▸ **Exercise**
Only one stretch of the data below is needed. Output the lines from the one with "Navigate to フェデレーション breadcrumb" up to and including the one with "Given: Expand address list for 100.103.196.38", exactly as they stand.

(Saved data entries)
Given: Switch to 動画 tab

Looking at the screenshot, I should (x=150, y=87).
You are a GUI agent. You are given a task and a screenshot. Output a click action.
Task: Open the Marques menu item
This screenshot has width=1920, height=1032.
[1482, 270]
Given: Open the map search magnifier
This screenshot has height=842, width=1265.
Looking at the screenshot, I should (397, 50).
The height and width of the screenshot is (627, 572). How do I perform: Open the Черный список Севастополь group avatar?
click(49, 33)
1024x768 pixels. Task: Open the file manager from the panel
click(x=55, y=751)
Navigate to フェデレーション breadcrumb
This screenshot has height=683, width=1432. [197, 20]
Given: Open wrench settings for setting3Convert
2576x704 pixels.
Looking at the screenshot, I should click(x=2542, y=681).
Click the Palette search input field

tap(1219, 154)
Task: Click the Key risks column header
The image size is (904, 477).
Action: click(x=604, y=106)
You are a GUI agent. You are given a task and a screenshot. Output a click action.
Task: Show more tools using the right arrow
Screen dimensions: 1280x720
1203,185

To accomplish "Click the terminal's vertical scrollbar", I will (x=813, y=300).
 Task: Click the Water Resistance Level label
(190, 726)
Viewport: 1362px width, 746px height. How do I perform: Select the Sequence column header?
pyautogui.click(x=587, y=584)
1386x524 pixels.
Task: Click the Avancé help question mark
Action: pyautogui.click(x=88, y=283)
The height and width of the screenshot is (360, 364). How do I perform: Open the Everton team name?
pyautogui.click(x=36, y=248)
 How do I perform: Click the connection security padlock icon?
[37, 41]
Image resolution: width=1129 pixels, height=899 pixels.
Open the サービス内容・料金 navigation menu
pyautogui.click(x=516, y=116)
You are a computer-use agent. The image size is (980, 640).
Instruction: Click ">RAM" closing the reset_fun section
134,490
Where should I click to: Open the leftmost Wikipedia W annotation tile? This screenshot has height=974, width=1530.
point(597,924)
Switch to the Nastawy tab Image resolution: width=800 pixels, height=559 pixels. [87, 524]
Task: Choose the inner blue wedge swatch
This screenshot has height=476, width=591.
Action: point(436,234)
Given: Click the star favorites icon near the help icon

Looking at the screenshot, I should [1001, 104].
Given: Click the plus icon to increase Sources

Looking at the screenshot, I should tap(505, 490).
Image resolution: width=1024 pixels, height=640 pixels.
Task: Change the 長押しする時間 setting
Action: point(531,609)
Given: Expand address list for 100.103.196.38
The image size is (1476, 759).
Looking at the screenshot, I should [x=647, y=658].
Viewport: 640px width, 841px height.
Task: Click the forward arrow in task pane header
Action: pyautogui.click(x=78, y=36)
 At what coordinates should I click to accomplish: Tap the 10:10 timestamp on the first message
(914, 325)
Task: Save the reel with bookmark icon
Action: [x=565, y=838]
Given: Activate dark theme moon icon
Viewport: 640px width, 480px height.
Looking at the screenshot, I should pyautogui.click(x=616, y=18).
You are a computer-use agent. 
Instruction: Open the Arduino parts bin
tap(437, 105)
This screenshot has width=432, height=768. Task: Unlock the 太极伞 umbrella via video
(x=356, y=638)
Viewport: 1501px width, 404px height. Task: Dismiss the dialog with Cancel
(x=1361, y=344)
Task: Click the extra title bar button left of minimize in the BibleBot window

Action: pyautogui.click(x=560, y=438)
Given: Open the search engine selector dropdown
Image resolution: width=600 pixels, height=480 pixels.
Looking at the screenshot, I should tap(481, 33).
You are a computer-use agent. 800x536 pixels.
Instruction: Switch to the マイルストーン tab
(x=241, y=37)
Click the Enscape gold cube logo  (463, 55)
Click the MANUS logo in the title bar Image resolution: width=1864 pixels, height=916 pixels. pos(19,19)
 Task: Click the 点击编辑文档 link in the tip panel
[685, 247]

▸ **Written solution**
Navigate to フェデレーション breadcrumb
This screenshot has height=683, width=1432. [197, 20]
Given: Open wrench settings for setting3Convert
2576x704 pixels.
Looking at the screenshot, I should click(x=2542, y=681).
Click the Palette search input field

tap(1219, 154)
Task: Click the Key risks column header
The image size is (904, 477).
Action: click(x=604, y=106)
You are a GUI agent. You are given a task and a screenshot. Output a click action.
Task: Show more tools using the right arrow
Screen dimensions: 1280x720
1203,185

To accomplish "Click the terminal's vertical scrollbar", I will (x=813, y=300).
 Task: Click the Water Resistance Level label
(190, 726)
Viewport: 1362px width, 746px height. How do I perform: Select the Sequence column header?
pyautogui.click(x=587, y=584)
1386x524 pixels.
Task: Click the Avancé help question mark
Action: pyautogui.click(x=88, y=283)
The height and width of the screenshot is (360, 364). How do I perform: Open the Everton team name?
pyautogui.click(x=36, y=248)
 How do I perform: Click the connection security padlock icon?
[37, 41]
Image resolution: width=1129 pixels, height=899 pixels.
Open the サービス内容・料金 navigation menu
pyautogui.click(x=516, y=116)
You are a computer-use agent. The image size is (980, 640).
Instruction: Click ">RAM" closing the reset_fun section
134,490
Where should I click to: Open the leftmost Wikipedia W annotation tile? This screenshot has height=974, width=1530.
point(597,924)
Switch to the Nastawy tab Image resolution: width=800 pixels, height=559 pixels. [87, 524]
Task: Choose the inner blue wedge swatch
This screenshot has height=476, width=591.
Action: point(436,234)
Given: Click the star favorites icon near the help icon

Looking at the screenshot, I should [1001, 104].
Given: Click the plus icon to increase Sources

Looking at the screenshot, I should tap(505, 490).
Image resolution: width=1024 pixels, height=640 pixels.
Task: Change the 長押しする時間 setting
Action: point(531,609)
Given: Expand address list for 100.103.196.38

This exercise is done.